Tod means Fox

Business Intelligence, Data Warehousing, SQL, Visual FoxPro.

Archive for October, 2007


Published October 5th, 2007

Sys(2017) and Comparing Data

I’ve been showing how I use intersect and the symmetric difference to compare data in two datasets. What’s nice about these approaches is that they are extremly flexible. You can, for example, pick just a few columns to compare from each table. So if you had two similar tables, you could easily detect which primary key + select attributes are either in both sets or not in both sets, returning the result into a third table or cursor.

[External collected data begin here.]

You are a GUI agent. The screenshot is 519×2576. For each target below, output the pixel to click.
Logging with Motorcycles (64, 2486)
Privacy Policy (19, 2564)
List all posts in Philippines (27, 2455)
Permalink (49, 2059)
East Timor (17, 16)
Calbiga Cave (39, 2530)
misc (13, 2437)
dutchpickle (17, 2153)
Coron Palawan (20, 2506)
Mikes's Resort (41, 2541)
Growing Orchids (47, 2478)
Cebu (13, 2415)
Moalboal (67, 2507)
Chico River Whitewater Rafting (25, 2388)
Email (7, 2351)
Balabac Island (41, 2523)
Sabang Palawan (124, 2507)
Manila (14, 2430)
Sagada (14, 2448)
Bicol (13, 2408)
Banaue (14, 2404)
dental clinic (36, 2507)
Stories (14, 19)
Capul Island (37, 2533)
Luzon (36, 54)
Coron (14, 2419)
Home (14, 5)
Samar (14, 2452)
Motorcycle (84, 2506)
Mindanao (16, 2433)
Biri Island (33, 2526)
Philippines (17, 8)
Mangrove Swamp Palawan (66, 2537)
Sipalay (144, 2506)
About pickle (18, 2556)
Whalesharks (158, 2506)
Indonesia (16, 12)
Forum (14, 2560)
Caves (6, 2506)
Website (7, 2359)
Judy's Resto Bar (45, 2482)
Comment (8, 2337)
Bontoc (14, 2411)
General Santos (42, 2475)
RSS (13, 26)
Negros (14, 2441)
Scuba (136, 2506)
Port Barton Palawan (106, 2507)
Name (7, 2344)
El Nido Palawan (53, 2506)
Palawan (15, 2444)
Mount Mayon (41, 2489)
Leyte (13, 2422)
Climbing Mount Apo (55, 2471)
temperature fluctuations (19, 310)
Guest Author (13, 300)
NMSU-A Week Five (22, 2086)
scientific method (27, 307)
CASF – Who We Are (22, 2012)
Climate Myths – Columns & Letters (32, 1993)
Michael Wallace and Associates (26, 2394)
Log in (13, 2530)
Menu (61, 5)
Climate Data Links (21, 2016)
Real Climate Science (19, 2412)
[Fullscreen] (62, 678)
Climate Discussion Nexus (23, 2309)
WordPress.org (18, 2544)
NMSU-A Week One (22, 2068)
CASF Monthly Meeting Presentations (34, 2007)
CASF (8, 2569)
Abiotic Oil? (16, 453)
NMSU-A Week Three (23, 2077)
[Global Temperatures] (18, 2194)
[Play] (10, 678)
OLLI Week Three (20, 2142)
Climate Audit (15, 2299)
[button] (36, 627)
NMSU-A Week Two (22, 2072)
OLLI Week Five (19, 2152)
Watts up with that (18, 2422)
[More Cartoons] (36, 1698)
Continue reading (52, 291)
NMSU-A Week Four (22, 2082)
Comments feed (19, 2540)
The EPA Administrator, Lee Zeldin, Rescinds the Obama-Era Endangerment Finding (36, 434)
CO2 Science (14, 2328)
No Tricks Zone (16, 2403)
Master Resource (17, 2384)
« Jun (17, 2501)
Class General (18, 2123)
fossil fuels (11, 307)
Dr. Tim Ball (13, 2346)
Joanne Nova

I’ve used these techniques in the following scenarios:

  1. to build master lists from client tables
  2. test code changes (run a procedure once, save the results A, make a code change, save the results B, compare differences)
  3. for data integration projects, especially for Changed Data Capture (CDC or incremental update) operations
  4. to check the status of metadata
  5. to do some down-and-dirty comparisons between two or more tables

Sys(2017)

One limitation of the SQL approach that I’ve been demonstrating is that you need to use a GROUP BY clause, which insists that you identify each attribute used in the select list (true for VFP, T-SQL, and other ANSI compliant SQL-enabled languages). This can be a lot of work, especially if you have a handful of tables with dozens of attributes.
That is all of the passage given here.